Question re: objects and square grids

Dave Angel davea at davea.name
Wed May 15 13:55:34 EDT 2013


On 05/15/2013 12:56 PM, Andrew Bradley wrote:
> Hello everyone.
>
> I am having a good time programming with Python 3.3 and Pygame. Pygame
> seems like the perfect platform for the kind of simple games that I want to
> make.
>

Pygame indeed looks pretty good to me as well.  But I haven't done 
anything with it, so I can't give you specific Pygame advice.


>      <SNNIP>
>
> So far, I have done this:
>
> A1 = pygame.Rect(10, 12, 43, 43)
> A2
> A3
> A4
> B1
> B2
> etc.
>

This is a code smell in Python (or any reasonable language).  I'd 
suggest that instead of trying to have 200 separate global variables, 
you have one, maybe called grid, as follows:

maxrows = 10
maxcols = 20
grid = []
for row in range(maxrows):
     rowdata = []
     for column in range(maxcols):
         arg1 = ...
         arg2 = ...
         arg3 = ...
         arg4 = ...
         rowdata.append(pygame.Rect(arg1, arg2, arg3, arg4)
     grid.append(rowdata)


Now, this can be done shorter with list comprehensions, but I figured 
this would be clearer for you.  I also may have the 10 and 20 reversed, 
but you can work that out.

You'd need to make four formulae to get the four arguments to the Rect 
call, using row and column respectively.  Remember that row and column 
will be numbered from zero, not from one.

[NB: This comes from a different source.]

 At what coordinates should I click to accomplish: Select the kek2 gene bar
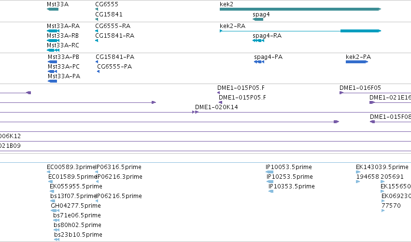300,9
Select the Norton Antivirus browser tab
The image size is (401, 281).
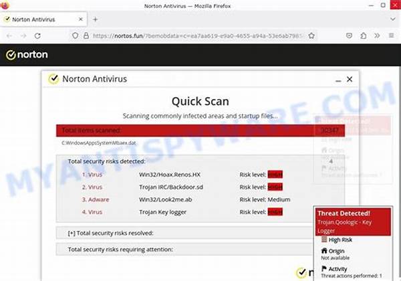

But now, you can either address a single rect by
    grid[4][8]

or you can do something to all of them, or to an entire row, or to an 
entire column, pretty easily.


While you're testing your formulae, you might want to replace the 
rowdata.append line with something like:

         rowdata.append( (arg1, arg2, arg3, arg4) )


And perhaps your maxrows, maxcols might be lower while you're testing.

And you can just print grid to see how those arguments are looking.